- _Goal of the exercise_
Gather every line of the records below that contains the string "product".
## Begin
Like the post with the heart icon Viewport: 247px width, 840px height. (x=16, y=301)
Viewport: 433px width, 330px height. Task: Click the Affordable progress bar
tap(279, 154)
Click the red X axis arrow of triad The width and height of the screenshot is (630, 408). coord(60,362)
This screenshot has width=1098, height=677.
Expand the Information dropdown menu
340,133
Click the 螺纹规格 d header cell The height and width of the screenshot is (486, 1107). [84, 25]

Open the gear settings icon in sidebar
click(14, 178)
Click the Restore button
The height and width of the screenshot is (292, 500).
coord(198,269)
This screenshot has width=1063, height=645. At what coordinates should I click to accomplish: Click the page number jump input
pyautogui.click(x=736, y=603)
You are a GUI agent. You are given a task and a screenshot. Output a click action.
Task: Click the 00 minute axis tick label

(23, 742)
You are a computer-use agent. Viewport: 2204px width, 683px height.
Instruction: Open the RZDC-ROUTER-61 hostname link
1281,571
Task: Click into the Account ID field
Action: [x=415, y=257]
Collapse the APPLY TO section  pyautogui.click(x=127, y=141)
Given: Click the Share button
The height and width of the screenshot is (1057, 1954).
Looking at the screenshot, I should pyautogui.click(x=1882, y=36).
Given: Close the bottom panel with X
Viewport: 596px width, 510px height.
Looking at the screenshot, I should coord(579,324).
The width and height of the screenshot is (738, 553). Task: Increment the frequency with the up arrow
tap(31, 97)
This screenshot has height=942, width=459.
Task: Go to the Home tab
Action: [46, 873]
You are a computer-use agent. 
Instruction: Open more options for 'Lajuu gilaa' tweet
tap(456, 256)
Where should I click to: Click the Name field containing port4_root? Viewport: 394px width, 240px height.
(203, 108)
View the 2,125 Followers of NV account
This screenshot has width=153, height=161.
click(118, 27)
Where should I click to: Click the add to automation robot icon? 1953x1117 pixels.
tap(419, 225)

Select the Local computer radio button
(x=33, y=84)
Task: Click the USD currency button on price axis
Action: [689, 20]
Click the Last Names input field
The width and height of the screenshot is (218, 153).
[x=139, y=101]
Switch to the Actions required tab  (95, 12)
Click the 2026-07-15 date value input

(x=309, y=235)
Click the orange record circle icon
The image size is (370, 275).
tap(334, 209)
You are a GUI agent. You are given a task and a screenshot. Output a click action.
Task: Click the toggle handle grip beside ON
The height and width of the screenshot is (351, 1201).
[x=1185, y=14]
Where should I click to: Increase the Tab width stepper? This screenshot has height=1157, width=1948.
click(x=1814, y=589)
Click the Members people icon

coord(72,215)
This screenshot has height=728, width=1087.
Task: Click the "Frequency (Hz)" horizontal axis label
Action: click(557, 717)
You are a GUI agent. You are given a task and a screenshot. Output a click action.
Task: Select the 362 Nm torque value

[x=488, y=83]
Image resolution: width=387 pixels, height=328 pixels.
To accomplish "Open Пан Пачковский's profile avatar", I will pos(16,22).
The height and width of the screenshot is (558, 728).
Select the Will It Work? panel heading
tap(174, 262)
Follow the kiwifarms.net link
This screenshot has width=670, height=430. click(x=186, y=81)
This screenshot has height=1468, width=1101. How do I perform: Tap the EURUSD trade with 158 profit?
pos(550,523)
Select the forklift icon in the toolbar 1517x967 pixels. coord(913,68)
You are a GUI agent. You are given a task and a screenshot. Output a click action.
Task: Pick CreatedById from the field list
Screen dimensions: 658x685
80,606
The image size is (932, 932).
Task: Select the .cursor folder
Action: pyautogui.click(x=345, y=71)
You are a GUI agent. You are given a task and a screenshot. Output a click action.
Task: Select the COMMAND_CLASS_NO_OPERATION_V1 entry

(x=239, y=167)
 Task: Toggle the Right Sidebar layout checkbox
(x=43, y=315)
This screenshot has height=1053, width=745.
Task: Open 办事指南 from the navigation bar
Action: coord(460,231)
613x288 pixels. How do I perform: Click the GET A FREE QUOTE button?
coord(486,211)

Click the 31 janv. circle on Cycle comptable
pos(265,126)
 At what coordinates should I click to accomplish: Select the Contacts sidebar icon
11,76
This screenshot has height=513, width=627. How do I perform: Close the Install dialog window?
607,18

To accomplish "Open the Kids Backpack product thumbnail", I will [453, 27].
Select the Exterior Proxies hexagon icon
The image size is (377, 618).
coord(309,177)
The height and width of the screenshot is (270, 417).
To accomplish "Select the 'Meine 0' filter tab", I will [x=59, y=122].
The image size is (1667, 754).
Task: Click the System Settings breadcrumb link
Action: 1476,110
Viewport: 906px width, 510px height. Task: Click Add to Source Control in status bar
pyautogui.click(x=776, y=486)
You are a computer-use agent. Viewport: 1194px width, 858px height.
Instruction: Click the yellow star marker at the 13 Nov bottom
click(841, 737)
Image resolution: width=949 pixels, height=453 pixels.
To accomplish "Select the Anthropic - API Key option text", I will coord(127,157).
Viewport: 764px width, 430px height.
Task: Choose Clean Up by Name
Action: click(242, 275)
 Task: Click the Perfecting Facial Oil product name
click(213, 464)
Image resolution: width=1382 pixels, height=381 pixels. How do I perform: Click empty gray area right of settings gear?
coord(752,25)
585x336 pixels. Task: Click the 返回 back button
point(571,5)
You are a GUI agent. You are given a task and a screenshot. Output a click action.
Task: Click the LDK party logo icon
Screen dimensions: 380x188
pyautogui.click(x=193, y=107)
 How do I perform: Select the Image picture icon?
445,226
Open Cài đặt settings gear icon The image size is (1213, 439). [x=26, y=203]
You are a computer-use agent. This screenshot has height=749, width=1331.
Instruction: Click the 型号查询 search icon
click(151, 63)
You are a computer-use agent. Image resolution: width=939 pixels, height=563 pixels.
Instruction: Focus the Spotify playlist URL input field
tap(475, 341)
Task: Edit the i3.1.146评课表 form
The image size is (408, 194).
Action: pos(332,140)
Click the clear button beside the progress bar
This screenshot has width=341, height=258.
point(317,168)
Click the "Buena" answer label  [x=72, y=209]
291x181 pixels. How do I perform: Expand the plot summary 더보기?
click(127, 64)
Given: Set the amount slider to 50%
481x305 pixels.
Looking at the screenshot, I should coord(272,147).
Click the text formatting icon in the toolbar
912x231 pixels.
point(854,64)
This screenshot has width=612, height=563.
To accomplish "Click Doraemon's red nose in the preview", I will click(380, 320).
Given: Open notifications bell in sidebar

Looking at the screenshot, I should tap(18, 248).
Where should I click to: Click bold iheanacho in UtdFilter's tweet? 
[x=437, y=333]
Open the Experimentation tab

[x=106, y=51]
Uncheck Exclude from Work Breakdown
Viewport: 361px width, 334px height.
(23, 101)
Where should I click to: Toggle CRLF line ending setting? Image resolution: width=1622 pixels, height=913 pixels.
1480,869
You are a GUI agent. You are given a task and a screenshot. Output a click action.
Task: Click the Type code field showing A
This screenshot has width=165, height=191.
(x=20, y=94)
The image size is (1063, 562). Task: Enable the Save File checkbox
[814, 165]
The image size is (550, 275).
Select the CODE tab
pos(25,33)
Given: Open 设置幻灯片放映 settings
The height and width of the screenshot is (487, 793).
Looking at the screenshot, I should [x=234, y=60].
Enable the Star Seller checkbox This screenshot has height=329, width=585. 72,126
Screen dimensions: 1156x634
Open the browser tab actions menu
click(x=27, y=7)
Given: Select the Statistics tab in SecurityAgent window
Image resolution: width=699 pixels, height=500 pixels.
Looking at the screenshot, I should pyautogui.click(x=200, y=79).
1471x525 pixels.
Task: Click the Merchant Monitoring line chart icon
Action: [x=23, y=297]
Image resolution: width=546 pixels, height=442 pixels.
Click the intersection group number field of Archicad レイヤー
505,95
## End
- _Solution to this problem_
To accomplish "Open the Kids Backpack product thumbnail", I will [453, 27].
 Task: Click the Perfecting Facial Oil product name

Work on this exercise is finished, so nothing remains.